Loretta Devine is Shirley, a long suffering niece of Perry's Madea Simmons, who has just been informed that her cancer has recurred and their is little that can be done. Finding strength in her faith; Shirley has just one wish left before she's ready to join Jesus. Shirley wants one last dinner with her family so that she can tell them all at once that she doesn't have much time left.

This wish is much more complicated than it sounds as each member of the family is consumed with their own baggage. Shirley's youngest, Byron (Rapper Bow Wow) is struggling with a past arrest and an unplanned pregnancy with a nightmare baby mama (Lauren London) and a new girlfriend (Teyana Taylor) who is pushing him to get back into drug dealing.

Henpecked husbands

Shirley's daughter Kimberly (Shannon Kane) has nearly cut all ties with her family in order to establish a suburban, buppy (Black Urban Professional) lifestyle with her henpecked husband Calvin (Isaiah Mustafa) and their son.

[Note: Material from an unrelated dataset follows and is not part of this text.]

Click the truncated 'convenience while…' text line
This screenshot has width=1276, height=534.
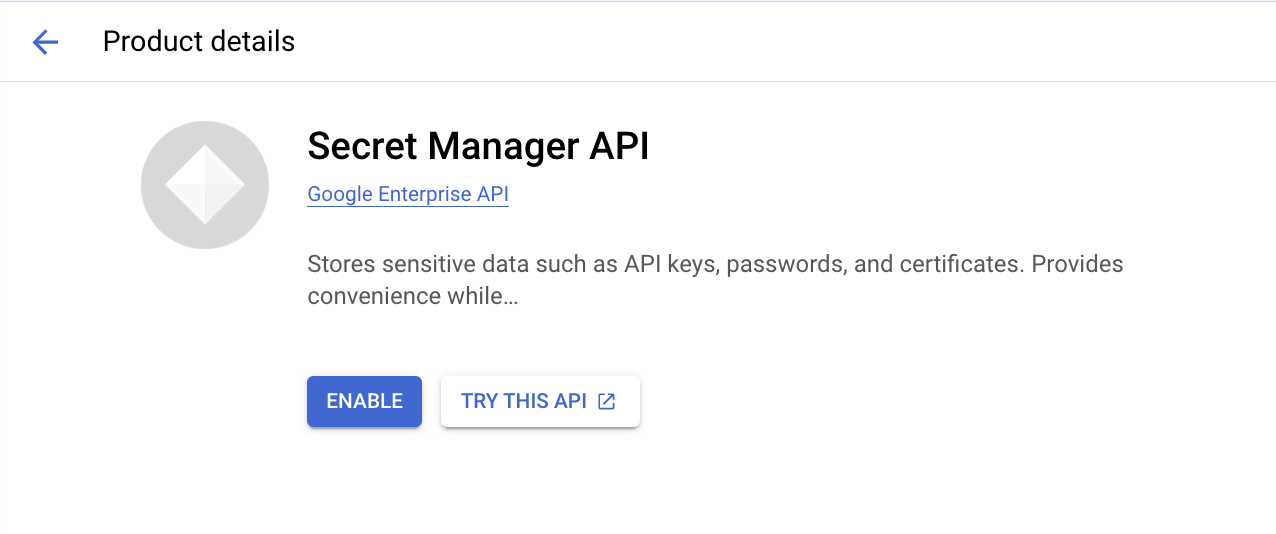tap(412, 296)
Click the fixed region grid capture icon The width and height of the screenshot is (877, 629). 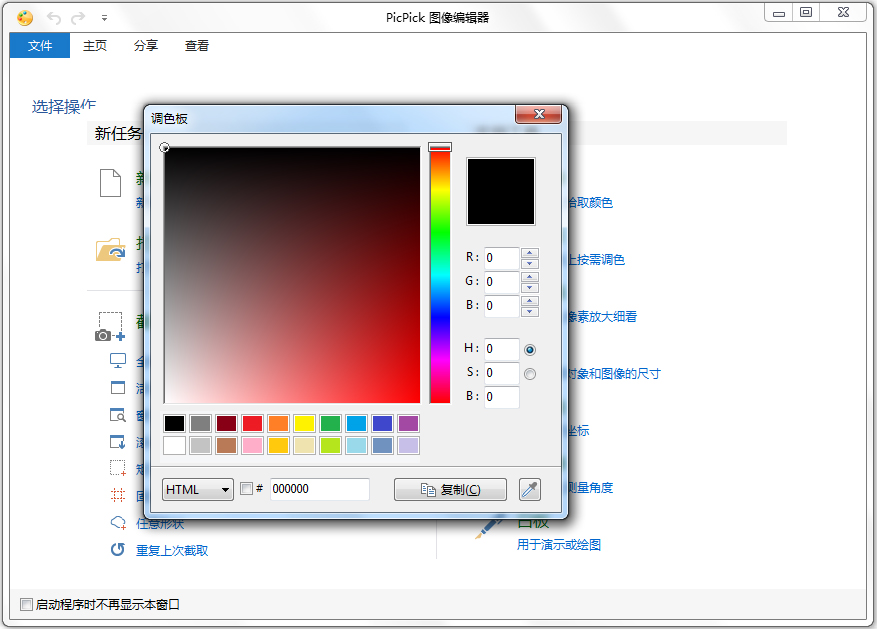[117, 495]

Kimberly and Calvin have the best dramatic arc of any of the characters in "Big Happy Family" but like all drama in the film, the arc gets truncated by Perry's big top act of Madea, Brown and their daughter Cora (Tamela J. Mann).

Madea's not all bad

Natalie Desselle and comedian Rodney Perry round out the cast of "Big Happy Family" as Shirley's oldest daughter and her henpecked hubby. One must wonder what Shirley had done to the girls' father in order for both women to turn out so horrible to their husbands but that is a subject for a more thorough and thoughtful movie than "Big Happy Family" which is more at home with Madea kicking butt than it is with Shirley's harrowing family life.

There is no denying that Madea can be funny and even, on rare occasions, insightful. There are moments in "Big Happy Family" when Madea's force of nature feels necessary to the plot and even helpful as she/he provides comic relief and a needed swat on the backside of these often troubling characters.

Special guest Maury Povich

Those moments, sadly, are all too rare as the film is padded out to feature length with fat jokes, choke-a-ho jokes and an odd extended public service announcement about the plague of diabetes in African Americans and the need for colonoscopies. There is also an entirely unnecessary arch comic cameo by Maury Povich and his dark comic DNA testing episodes.

In the end, despite honest moments of moving drama from Loretta Devine, Shannon Kane and Isaiah Mustafa, "Madea's Big Happy Family" is mostly a bad movie. It's not funny enough to be a good comedy and their is too much (literal) clowning around going on to allow the drama to resonate. Perry's direction is stilted and, as with each of his previous films, lacks style. In essence, "Madea's Big Happy Family" is typical Tyler Perry.